Thanks for that link SpitfireV I will check it out.

Yeah Mac_NZ, I read it when I was in NZ, at least one guy I knew (RIP) was in that book. He's in a picture holding a playboy/penthouse. Bob Wibley, M60 gunner.


----------



## Mac_NZ (May 2, 2013)

Ahh true, I remember having a giggle at that picture.


----------



## digrar (May 2, 2013)

I've got grey ghosts on my kindle, have started it, but haven't finished it yet.

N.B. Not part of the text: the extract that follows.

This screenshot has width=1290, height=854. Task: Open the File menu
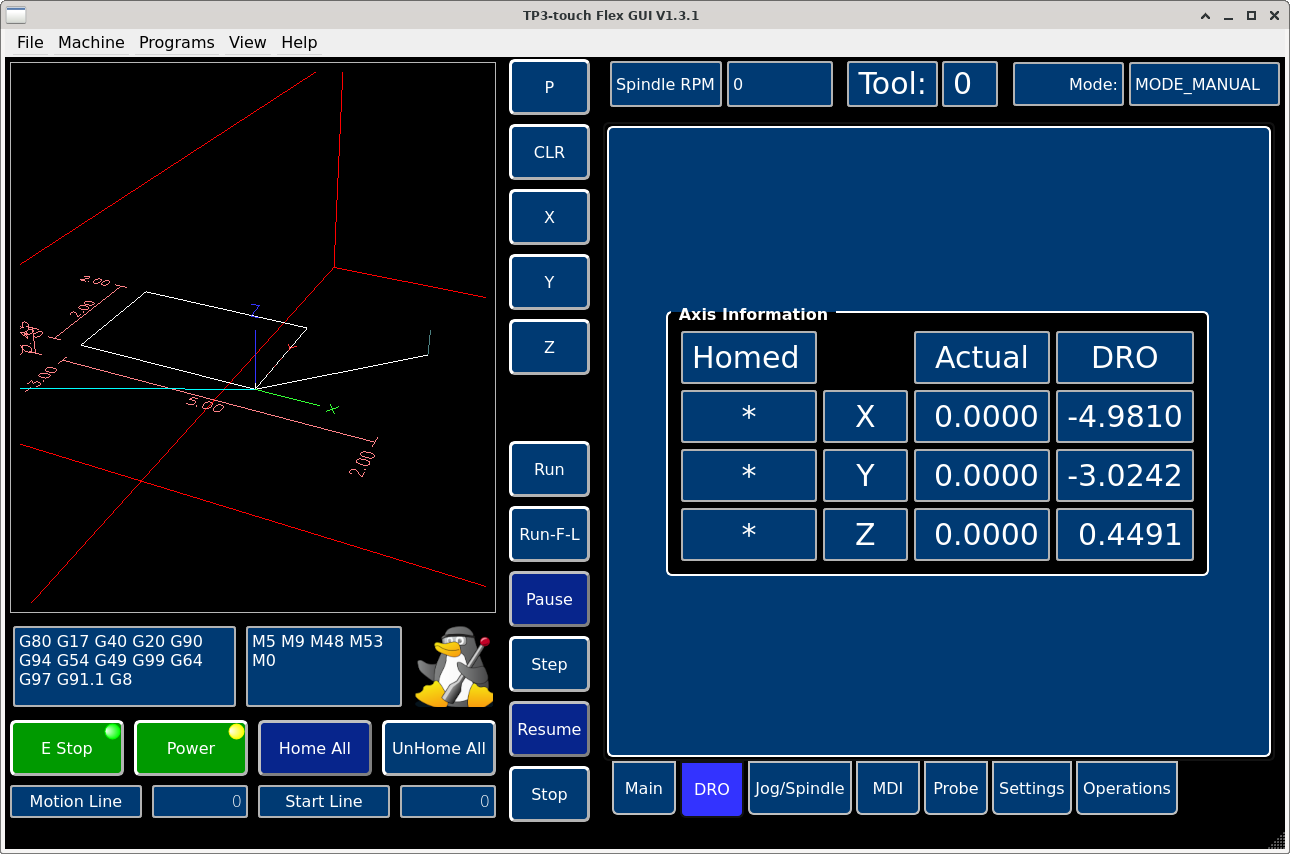[x=30, y=42]
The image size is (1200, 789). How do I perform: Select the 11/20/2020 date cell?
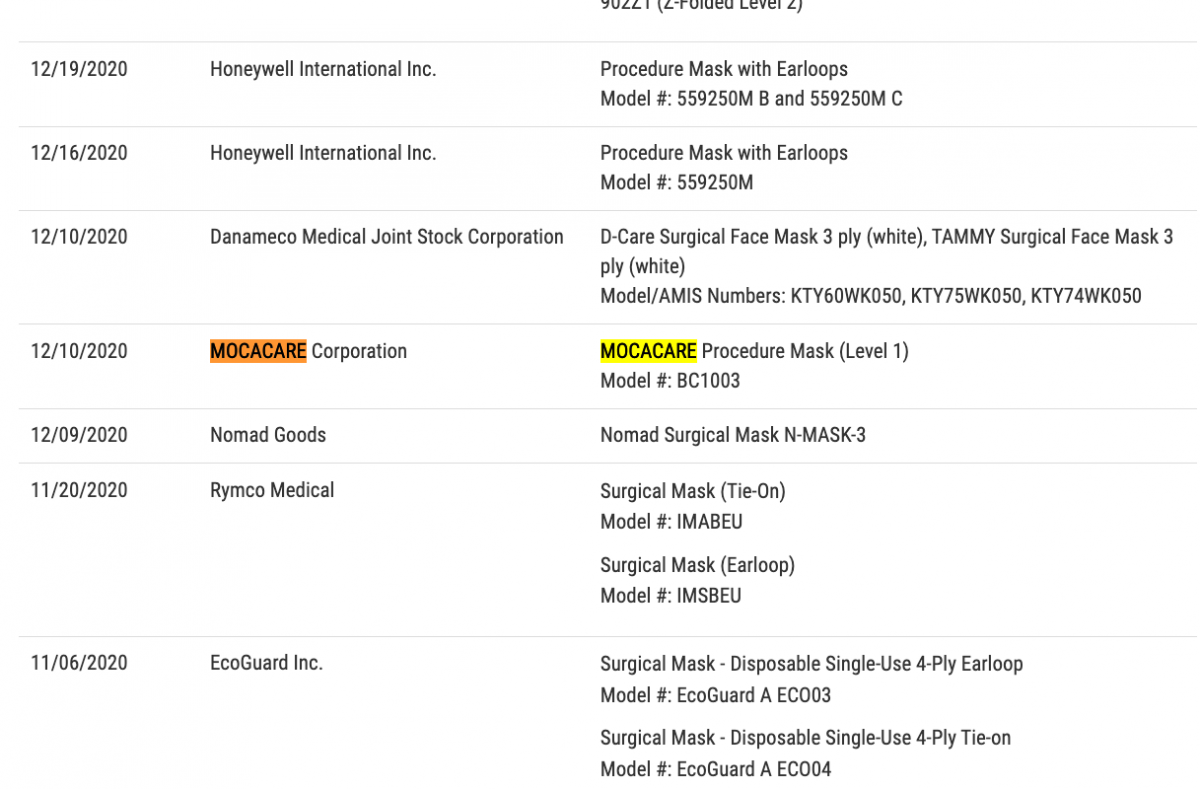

The Odd Angry Shot is a cult classic, but it's not the most realistic movie out there.


----------



## SpitfireV (May 2, 2013)

pardus said:


> I'll check the Odd Angry Shot out. 84 Charlie Mopic is a horrible movie!
> 
> Thanks.
> 
> ...


 
No worries. There's a bit at the end where they talk about how some of them ended up  seconded into MACSOGV and their thoughts on US SOF and that.


----------



## Mac_NZ (May 2, 2013)

I kept waiting for the CSM at the range to say "I'll bite your face cunt".  Very disappointed.


----------



## digrar (May 2, 2013)

A handy rugby player in his day, represented Queensland.


----------



## SpitfireV (Sep 4, 2013)

Bit of a bump but I found this site at work the other night. It's got lots of personal accounts and a few contact reports and the like. It's a bit of a mess to navigate though. 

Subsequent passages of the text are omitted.